With less than a month to go before its quarterly results, Rheinmetall has emerged as one of the primary beneficiaries of European rearmament. In just a few years, the German group has completely overhauled its profile, effectively shifting into a new league in the eyes of investors. The question remains whether this momentum can still intensify.
A fixture in the armaments industry since 1889, the former supplier to the German Empire has survived through the ages. To reduce its reliance on state contracts, the group diversified into the automotive sector during the 1980s through the acquisition of Pierburg. However, faced with lackluster performance and a sector-wide crisis, Rheinmetall ultimately chose to refocus on its historical expertise.
The Ukrainian shock as a catalyst
Russia's invasion of Ukraine propelled the German company into the spotlight. While growth had been stagnating prior to 2022, its order book suddenly exploded. The announcement of a €100bn special fund for the Bundeswehr sent the share price soaring, doubling the company's valuation within a year. In a matter of months, Rheinmetall transitioned from a company scrutinized for ethical reasons to an indispensable player in a defense industry that once again is deemed investable.
A shift in category
Over the past decade, the industrial transformation has been striking. Between 2016 and the current fiscal year, cash flow per share has surged from €10.42 euros to an estimated €79.53. Simultaneously, its operating margin has jumped from 5.3% to 18.6%.
This mutation stems from the convergence of long-term strategic planning and the current military paradigm shift: the marginalization of automotive activities in favor of defense, which now serves as the almost exclusive driver of growth. For investors, Rheinmetall is now a highly profitable company, bolstered by the high-profile success of the Leopard 2 gun and its participation in the MGCS "tank of the future" project alongside KNDS, its main competitor, which is also planning a market debut.
How high can the stock go?
Having skyrocketed over 2000% since the start of the conflict in Ukraine, the market now demands perfection. With every earnings release, investors look for confirmation that the trend remains robust.
For now, Rheinmetall is multiplying strategic partnerships to secure its lead. On land, the group is betting on its Panther KF51 tank, already backed by agreements with Italy (Leonardo) and Hungary. In the air, it is establishing a presence in space via a €1.7bn contract with ICEYE. Finally, at sea, its alliance with Kraken opens the door to autonomous systems, a market estimated at over €1bn by AlphaValue.

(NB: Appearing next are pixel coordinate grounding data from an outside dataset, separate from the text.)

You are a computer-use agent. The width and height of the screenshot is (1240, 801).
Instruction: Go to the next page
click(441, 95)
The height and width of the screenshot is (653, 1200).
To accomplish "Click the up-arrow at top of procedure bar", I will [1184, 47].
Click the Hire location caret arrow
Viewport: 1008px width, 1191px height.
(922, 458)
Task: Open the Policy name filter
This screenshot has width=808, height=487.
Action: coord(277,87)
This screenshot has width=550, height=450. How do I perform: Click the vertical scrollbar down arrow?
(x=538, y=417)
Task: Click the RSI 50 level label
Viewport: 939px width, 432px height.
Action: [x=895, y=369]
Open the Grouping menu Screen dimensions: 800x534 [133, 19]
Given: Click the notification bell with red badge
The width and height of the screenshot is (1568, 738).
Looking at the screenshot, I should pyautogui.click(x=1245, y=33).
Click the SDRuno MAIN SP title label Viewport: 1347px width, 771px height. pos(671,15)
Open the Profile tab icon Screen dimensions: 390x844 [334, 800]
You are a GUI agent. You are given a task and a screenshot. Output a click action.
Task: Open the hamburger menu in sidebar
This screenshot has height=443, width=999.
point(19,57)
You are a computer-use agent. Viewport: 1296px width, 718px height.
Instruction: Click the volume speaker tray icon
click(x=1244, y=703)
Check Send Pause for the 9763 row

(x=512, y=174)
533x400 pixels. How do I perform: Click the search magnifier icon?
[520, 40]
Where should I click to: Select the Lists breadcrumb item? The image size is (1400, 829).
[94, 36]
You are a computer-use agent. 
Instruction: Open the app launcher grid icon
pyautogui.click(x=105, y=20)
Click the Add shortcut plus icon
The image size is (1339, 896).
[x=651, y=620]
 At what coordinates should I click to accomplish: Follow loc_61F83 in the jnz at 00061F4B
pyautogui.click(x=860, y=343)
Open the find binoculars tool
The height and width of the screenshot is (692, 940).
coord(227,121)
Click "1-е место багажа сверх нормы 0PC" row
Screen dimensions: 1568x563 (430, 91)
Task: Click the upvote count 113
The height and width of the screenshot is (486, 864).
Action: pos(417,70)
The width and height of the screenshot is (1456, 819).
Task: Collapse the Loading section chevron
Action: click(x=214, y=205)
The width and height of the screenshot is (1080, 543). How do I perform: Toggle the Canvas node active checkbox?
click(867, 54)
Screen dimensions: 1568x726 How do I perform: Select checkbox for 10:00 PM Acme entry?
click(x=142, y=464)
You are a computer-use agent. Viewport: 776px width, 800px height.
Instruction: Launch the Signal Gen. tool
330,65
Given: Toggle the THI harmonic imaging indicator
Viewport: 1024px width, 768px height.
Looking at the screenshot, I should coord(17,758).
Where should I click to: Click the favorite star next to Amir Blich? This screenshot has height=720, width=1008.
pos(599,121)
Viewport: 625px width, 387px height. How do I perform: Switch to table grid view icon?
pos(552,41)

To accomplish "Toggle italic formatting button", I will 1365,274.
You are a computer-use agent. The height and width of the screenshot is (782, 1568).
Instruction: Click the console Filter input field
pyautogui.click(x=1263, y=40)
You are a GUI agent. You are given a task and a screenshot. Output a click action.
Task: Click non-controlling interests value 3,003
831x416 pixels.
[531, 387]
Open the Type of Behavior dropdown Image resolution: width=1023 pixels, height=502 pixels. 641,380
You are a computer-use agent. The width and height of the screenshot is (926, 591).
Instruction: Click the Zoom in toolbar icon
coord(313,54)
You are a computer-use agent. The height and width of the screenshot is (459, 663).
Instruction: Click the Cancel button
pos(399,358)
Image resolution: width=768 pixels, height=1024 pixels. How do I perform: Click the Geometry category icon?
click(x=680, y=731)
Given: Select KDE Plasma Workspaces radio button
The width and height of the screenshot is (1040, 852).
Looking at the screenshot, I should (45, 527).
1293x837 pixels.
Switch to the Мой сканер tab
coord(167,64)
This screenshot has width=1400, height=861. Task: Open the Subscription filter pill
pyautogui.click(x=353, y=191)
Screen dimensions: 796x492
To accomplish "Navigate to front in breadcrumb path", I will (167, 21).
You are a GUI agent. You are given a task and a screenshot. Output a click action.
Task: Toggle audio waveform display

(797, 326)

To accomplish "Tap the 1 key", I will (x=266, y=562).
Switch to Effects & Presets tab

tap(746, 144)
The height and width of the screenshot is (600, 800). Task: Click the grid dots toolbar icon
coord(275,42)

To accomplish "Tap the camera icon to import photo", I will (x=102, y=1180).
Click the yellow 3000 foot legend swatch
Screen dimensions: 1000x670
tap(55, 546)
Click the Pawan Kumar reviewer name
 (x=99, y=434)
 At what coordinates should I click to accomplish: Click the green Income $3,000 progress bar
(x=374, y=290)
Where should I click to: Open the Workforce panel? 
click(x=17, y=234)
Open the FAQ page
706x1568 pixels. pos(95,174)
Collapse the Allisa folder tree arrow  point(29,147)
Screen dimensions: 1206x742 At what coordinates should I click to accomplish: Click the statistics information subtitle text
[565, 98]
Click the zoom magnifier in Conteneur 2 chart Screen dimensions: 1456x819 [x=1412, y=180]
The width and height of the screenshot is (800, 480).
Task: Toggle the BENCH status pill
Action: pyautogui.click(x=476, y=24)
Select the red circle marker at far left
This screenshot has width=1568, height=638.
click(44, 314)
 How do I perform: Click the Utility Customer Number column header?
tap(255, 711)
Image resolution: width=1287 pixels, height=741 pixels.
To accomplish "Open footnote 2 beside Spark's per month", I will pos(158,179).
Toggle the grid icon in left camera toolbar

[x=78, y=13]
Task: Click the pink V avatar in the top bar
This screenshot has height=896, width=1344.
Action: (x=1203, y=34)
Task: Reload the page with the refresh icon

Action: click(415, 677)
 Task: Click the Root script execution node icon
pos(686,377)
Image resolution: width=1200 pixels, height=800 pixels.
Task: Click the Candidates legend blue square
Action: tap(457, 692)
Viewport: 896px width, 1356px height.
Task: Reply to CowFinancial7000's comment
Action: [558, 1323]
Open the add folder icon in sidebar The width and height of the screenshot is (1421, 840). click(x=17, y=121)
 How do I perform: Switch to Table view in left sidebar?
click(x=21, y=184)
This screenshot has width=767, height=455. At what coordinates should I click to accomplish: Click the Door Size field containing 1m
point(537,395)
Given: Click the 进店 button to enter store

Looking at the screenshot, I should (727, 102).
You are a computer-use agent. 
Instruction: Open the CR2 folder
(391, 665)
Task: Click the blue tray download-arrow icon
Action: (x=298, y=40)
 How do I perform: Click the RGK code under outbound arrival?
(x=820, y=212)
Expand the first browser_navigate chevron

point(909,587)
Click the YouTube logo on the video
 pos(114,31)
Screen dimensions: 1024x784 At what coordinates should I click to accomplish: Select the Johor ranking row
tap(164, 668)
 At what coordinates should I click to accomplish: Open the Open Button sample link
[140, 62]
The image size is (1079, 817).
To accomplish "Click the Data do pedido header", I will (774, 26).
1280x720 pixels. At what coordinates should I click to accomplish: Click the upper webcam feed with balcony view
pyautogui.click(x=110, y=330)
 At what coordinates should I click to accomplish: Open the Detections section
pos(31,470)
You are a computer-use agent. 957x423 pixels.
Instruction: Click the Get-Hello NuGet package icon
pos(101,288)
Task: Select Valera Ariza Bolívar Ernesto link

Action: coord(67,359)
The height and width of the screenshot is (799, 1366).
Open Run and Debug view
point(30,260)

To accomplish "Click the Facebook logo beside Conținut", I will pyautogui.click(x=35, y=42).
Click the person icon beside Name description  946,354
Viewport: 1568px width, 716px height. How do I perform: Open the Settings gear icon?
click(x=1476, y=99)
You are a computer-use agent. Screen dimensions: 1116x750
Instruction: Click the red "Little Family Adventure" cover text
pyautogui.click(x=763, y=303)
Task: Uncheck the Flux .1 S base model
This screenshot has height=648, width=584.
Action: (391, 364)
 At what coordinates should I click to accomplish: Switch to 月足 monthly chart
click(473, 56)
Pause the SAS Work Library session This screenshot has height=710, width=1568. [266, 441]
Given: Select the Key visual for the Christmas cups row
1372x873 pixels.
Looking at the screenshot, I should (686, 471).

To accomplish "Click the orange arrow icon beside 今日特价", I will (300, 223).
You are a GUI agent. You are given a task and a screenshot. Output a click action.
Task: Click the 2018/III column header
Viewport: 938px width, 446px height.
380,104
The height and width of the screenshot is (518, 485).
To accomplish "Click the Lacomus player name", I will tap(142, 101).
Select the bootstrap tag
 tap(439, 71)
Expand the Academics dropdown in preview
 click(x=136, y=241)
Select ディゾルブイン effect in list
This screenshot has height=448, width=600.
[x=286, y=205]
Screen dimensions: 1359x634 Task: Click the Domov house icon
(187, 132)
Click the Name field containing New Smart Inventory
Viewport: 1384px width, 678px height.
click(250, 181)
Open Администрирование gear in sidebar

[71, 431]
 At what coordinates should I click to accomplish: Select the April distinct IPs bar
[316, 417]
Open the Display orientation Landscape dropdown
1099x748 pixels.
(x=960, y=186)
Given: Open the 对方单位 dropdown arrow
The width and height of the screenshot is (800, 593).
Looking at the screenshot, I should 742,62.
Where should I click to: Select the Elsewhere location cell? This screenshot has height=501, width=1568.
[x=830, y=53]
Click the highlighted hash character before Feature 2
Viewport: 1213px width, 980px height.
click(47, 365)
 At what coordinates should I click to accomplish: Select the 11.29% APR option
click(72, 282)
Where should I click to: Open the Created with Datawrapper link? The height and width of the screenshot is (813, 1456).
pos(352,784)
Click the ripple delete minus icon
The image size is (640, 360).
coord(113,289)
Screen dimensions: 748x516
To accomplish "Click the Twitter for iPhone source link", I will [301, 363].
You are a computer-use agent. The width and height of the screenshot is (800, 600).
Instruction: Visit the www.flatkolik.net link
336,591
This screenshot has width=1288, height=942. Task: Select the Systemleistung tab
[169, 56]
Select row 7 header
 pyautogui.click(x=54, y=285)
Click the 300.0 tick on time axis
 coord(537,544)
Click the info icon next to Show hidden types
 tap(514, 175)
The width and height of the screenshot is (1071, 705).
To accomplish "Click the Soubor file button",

Despite a consolidation phase last March, the stock's valuation continues to reflect an exceptional cycle for the defense sector. The stock's P/E is currently 42x expected 2026 earnings, although drops to around 20x for 2027, proving that the market is pricing in continued earnings growth. Rheinmetall is simultaneously richly valued and relatively affordable, even if the era of spectacular share price gains may now be a thing of the past.